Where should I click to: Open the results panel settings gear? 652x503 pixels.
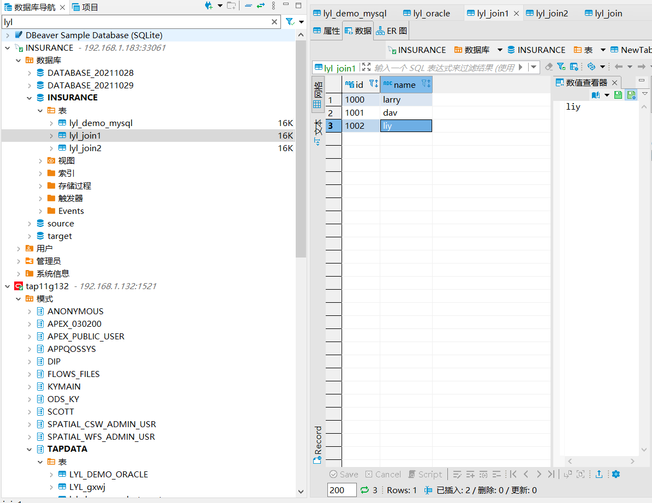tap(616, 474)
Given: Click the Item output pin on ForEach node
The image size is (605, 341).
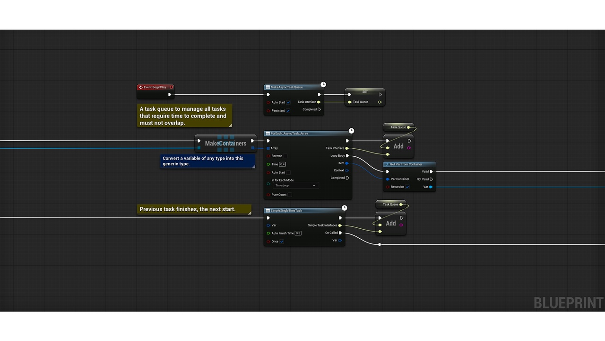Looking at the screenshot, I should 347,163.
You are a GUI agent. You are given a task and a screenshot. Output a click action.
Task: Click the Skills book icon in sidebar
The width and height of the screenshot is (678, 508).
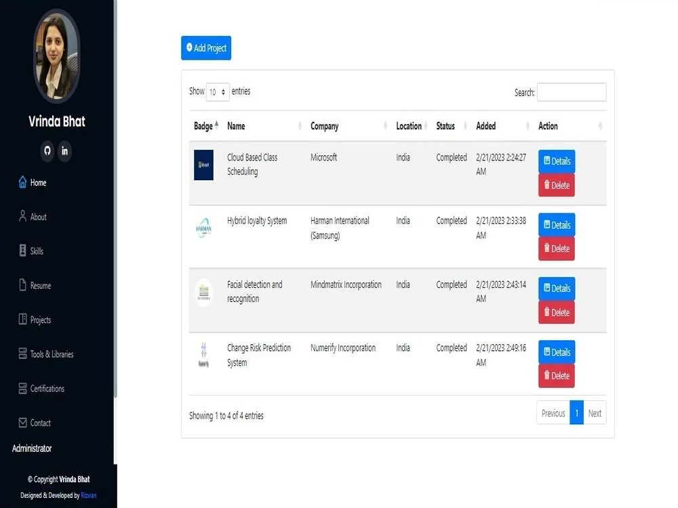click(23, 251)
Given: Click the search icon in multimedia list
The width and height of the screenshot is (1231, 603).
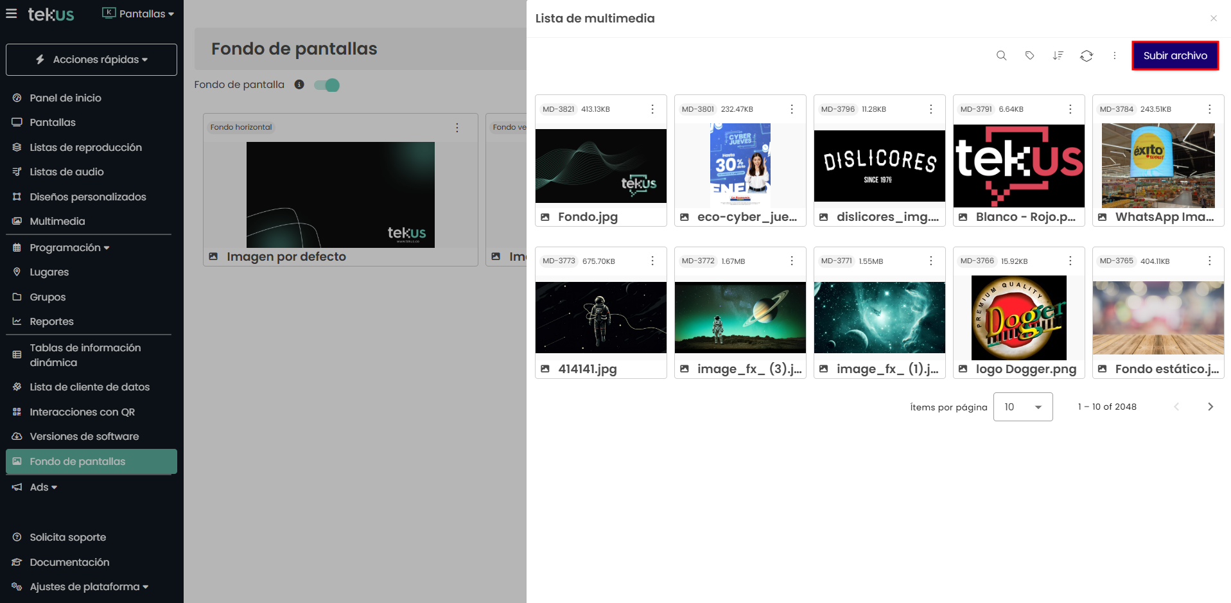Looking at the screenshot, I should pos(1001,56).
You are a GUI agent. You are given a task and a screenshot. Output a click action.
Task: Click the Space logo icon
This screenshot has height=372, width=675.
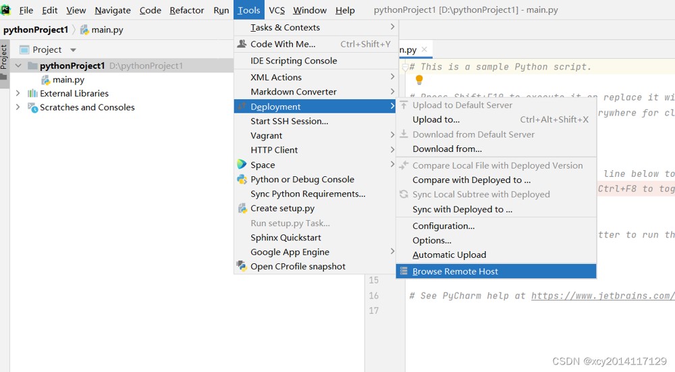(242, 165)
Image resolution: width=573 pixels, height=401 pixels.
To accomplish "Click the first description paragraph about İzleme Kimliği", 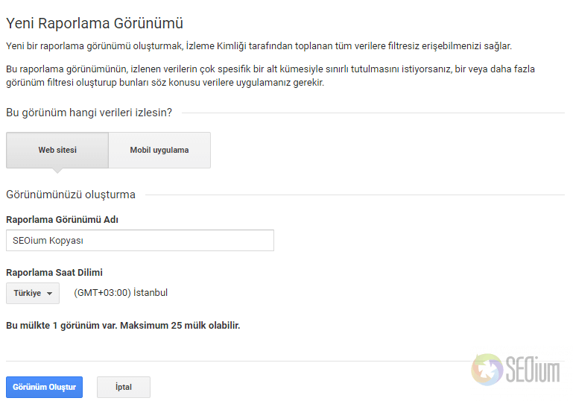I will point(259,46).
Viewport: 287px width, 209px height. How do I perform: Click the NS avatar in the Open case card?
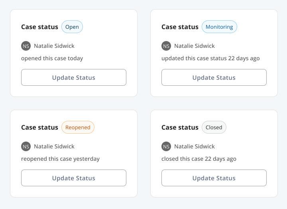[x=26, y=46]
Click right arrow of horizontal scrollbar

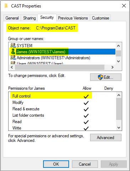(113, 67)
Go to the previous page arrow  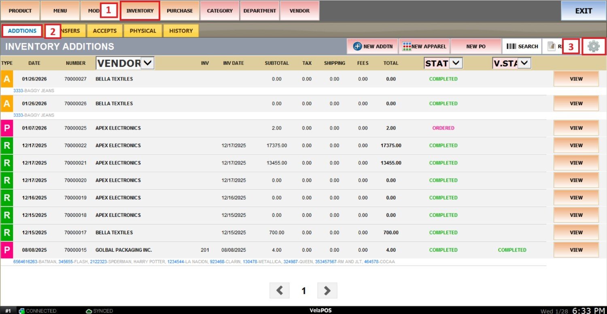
##########
> **WHAT YOU ARE ASKED TO DO**
Go back to the line that contains "Viewport: 287px width, 209px" and copy it, along with each line after it through the end of the listing above, exactly and without pictures.

> **RESULT OF THIS TASK**
Viewport: 287px width, 209px height. How do I perform: Click the NS avatar in the Open case card?
[x=26, y=46]
Click right arrow of horizontal scrollbar

(113, 67)
Go to the previous page arrow  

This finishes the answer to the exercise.